═══ Отрывок из текста ═══

Но «Русскiй Вѣстникъ» еще не началъ новаго отдѣла, а ужь начинаетъ говорить странныя вещи. Вотъ это–то меня и озадачиваетъ, даже какъ–будто разочаровываетъ. Онъ заговорилъ было о томъ какой характеръ будетъ имѣть ихъ новый отдѣлъ и тотчасъ же опять свернулъ на «Современникъ» и на Свистокъ его; даже подумаешь, пожалуй, что «Русскiй Вѣстникъ» и заводитъ–то у себя новый отдѣлъ не для чего иного, какъ въ пику «Современнику» и «Свистку» его, — мысль нелѣпая и которой, по настоящему, я бы долженъ былъ стыдиться. Я впрочемъ и стыжусь ея и всѣми силами стараюсь не вѣрить ей. Впрочемъ, объ «Современникѣ» говорится въ «статьѣ» то, что объ немъ теперь всѣ говорятъ; но порывъ, но страстность статьи поражаютъ невольно:

 

Только лишонная производительности безжизненная и безсильная литература — говоритъ статья — роется въ собственныхъ дрязгахъ, невидя передъ собой Божьяго мiра, и вмѣсто живого дѣла занимается толченiемъ воды или домашними счетами, мелкими интригами и сплетнями.

 

Сильно сказано, но вѣрно. Согласитесь сами. И далѣе:

 

Намъ ставили въ укоръ отсутствiе литературныхъ разсужденiй въ нашемъ изданiи именно тѣ журналы, гдѣ съ тупымъ доктринерствомъ или съ мальчишескимъ забiячествомъ проповѣдывалась теорiя, лишающая литературу всякой внутренней силы, забрасывались грязью всѣ литературные авторитеты, у Пушкина отнималось право нацiональнаго поэта... и т. д. и т. д.

═══

Обязательные задания:
1. Замените в отрывке «Пушкина» на «Лермонтова» и приведите фрагмент от слов «Сильно сказано, но» до слов «т. д. и т. д.» включительно.
2. Перечислите все издания, которые упоминаются в отрывке по названию.
3. Объясните по отрывку, что озадачивает и даже разочаровывает автора.

═══ Исходные данные ═══

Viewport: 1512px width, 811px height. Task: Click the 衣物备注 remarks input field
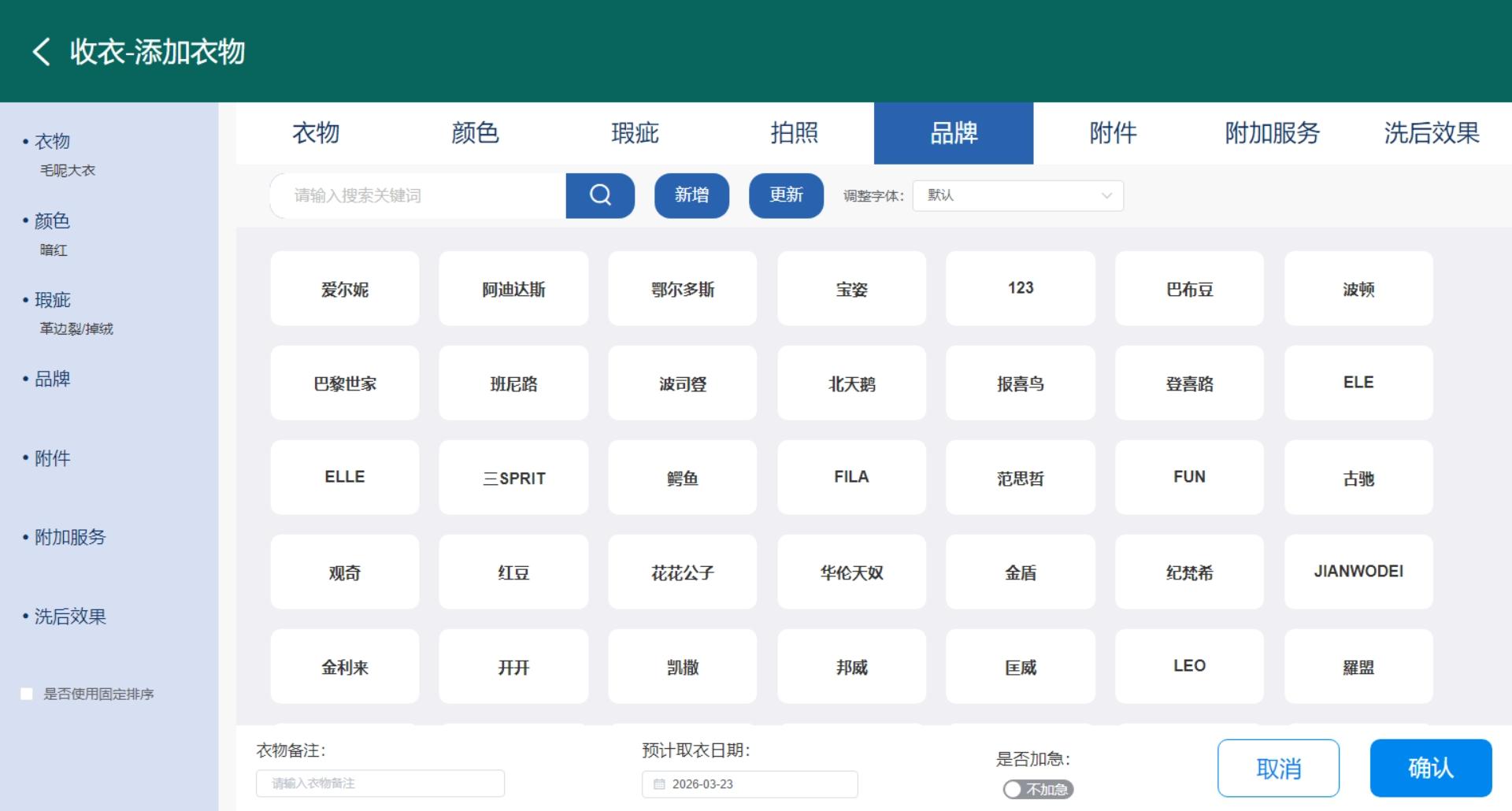click(380, 783)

═══

Перечень ответов:
1.
Сильно сказано, но вѣрно. Согласитесь сами. И далѣе:

 

Намъ ставили въ укоръ отсутствiе литературныхъ разсужденiй въ нашемъ изданiи именно тѣ журналы, гдѣ съ тупымъ доктринерствомъ или съ мальчишескимъ забiячествомъ проповѣдывалась теорiя, лишающая литературу всякой внутренней силы, забрасывались грязью всѣ литературные авторитеты, у Лермонтова отнималось право нацiональнаго поэта... и т. д. и т. д.

2. «Русскiй Вѣстникъ», «Современникъ», «Свистокъ».

3. «Русскiй Вѣстникъ» ещё не начал нового отдела, а уже говорит странные вещи. Заговорив о том, какой характер будет иметь новый отдел, журнал тотчас же опять свернул на «Современникъ» и его «Свистокъ».